El Ministerio de la Guerra, cerradas las verjas, inabordables los centinelas, aparece toda la noche iluminado tras el amplio jardín que lo aísla. Compañías de Guardia civil distribuyen retenes en varias plazas estratégicas. Se redobla la vigilancia en torno a todos los cuarteles. Pasada la media noche, no circulan en Madrid más que las milicias armadas. Hay un ruido y un ir y venir sigiloso, como las correrías nocturnas de los ratones en las casas viejas y deshabitadas.

A las tres de la madrugada, Unión Radio lanza una nueva nota oficial.

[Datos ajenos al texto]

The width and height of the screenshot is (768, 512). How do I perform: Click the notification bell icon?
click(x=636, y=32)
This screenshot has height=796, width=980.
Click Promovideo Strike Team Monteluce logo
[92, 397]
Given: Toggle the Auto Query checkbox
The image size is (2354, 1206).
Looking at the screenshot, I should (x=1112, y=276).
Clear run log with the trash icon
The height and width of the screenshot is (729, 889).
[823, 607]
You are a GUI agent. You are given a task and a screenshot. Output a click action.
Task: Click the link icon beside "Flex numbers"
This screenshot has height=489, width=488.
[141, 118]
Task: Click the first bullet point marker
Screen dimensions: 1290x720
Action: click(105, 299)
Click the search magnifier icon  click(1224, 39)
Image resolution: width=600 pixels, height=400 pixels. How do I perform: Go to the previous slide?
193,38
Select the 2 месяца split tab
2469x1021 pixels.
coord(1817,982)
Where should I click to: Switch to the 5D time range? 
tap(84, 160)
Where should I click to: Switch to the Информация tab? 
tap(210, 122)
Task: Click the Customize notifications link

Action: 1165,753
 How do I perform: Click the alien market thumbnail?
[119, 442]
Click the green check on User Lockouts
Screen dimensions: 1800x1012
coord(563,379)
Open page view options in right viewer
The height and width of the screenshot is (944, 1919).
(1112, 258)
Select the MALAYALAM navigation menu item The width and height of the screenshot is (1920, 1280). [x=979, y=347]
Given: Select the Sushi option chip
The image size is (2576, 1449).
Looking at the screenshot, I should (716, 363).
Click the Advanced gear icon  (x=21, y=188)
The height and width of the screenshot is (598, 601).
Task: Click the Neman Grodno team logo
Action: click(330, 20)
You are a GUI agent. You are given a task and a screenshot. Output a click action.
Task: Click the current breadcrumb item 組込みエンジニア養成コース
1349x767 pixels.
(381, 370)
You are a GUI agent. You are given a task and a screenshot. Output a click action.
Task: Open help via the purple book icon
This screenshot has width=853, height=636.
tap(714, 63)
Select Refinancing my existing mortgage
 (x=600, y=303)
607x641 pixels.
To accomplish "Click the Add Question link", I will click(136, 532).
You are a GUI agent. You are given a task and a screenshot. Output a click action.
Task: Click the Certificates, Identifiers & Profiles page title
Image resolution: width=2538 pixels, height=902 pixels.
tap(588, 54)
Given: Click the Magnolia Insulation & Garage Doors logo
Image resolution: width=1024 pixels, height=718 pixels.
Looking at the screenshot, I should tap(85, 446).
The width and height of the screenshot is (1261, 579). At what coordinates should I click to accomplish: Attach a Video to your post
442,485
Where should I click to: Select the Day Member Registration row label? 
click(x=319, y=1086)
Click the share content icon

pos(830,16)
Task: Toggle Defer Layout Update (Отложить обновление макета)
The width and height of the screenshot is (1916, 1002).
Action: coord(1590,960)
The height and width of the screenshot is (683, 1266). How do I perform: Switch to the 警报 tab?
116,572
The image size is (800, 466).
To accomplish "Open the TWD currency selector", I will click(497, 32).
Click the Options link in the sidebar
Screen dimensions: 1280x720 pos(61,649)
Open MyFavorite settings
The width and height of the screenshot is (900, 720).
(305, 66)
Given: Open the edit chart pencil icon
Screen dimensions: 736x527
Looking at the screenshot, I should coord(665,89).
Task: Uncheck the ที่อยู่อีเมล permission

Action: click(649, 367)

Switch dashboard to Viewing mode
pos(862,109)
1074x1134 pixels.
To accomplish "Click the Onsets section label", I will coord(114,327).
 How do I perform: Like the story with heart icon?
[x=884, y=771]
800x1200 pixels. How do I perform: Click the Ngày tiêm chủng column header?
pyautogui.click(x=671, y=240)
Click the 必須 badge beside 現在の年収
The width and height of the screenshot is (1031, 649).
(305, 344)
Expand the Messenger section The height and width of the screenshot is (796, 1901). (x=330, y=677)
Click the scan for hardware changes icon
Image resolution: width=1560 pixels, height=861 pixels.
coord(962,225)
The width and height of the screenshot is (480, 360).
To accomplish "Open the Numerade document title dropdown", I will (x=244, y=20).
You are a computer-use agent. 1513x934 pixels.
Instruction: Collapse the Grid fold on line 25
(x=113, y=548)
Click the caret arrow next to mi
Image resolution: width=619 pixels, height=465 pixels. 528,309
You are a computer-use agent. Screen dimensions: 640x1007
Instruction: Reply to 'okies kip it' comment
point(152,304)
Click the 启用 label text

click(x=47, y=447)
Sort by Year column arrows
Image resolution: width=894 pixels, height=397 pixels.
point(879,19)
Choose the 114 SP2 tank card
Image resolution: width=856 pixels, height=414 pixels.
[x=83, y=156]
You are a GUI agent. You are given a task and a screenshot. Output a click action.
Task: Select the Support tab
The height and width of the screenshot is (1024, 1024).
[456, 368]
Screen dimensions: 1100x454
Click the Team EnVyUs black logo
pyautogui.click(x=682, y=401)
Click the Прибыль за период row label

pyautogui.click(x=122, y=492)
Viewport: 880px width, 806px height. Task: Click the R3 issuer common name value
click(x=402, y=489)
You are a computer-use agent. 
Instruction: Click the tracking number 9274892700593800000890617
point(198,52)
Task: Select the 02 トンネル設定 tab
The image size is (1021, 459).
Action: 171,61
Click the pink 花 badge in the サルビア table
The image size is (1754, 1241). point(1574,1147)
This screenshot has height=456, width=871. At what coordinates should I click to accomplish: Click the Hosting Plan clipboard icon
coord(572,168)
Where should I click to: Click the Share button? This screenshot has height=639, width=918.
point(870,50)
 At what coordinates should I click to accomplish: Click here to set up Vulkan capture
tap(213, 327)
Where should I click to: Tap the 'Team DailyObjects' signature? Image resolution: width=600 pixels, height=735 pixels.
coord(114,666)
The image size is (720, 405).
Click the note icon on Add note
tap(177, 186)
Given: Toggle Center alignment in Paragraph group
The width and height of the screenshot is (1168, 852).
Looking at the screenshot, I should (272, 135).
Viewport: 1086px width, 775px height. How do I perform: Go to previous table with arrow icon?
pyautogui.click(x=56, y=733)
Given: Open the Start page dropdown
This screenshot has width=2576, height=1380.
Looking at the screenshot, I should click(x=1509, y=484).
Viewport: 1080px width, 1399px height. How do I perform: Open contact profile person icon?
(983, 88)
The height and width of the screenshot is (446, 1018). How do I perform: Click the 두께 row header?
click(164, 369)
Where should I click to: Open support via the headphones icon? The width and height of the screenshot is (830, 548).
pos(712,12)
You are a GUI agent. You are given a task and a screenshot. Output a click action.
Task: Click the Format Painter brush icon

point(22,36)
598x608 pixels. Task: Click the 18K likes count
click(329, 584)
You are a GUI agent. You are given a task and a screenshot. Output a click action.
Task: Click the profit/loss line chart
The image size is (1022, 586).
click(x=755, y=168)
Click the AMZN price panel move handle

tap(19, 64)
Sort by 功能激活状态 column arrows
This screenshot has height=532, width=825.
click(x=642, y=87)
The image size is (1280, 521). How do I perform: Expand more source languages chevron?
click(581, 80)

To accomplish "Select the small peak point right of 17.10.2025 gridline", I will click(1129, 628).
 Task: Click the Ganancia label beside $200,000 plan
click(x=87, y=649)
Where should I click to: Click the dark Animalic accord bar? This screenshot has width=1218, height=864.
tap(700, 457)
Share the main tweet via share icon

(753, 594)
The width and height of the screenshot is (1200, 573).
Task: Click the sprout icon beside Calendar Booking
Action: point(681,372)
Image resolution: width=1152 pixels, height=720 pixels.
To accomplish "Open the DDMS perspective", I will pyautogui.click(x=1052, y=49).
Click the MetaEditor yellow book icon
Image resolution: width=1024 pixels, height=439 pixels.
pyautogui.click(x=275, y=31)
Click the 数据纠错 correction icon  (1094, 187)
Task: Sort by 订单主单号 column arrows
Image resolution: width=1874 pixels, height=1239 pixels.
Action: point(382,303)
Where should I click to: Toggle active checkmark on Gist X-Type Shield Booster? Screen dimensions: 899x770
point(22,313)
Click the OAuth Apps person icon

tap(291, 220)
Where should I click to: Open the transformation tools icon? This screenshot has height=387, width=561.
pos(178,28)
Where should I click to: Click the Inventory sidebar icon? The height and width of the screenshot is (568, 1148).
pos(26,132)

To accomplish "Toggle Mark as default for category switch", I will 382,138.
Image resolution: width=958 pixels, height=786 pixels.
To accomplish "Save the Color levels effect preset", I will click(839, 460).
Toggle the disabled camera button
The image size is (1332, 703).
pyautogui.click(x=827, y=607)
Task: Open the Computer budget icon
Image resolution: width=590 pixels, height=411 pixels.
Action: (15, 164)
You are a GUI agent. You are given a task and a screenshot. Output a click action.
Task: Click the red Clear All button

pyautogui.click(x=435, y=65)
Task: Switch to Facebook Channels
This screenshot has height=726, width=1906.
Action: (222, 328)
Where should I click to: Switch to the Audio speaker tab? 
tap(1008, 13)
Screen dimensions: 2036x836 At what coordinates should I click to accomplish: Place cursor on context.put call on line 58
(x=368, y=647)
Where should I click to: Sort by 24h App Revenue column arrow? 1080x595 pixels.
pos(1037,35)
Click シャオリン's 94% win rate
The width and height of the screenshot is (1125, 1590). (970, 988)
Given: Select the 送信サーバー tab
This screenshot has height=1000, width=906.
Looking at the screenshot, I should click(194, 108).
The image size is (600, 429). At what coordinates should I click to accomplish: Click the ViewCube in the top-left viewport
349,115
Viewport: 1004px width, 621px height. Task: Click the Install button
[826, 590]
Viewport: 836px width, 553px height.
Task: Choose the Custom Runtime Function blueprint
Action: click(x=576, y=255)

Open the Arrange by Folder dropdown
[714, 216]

Dice así:

«El Gobierno de la República, que ha tenido en el día de hoy motivos de preocupación, aunque ningún momento de decaimiento, porque tiene conciencia de su autoridad y de la responsabilidad contraída ante el país, fervorosamente unido a la causa del régimen republicano, quiere dar un resumen objetivo de la situación, que mejora notablemente en España entera.

Los sublevados, conocedores de la voluntad nacional, no han tenido inconveniente en hacer traición a sus deberes de españoles y militares, y han traído, en su ayuda, a la Península algunos contingentes de legionarios y moros para lograr sus bastardos intereses. Por fortuna, se trata de un grupo de muy escaso número desembarcado en Algeciras aprovechando la traición del comandante del destructor Churruca. Su tripulación, tan pronto como desembarcaron las tropas y se vieron libres de los soldados mercenarios, han comprendido la vileza de su jefe y le han detenido, reintegrando el buque al servicio y obediencia del Gobierno.

Ahora está en el Estrecho vigilando para impedir el paso de nuevas tropas de Ceuta y Melilla. Por tanto, queda asegurado que no pisarán la Península más tropas mercenarias procedentes de la zona de Marruecos.

Cuando desembarcaron las tropas mercenarias, la guarnición se les entregó, pero el pueblo se lanzó a la calle, entablándose una lucha, causándoles importantísimas bajas, hasta que, con la pérdida de la casi totalidad de sus fuerzas, huyeron.»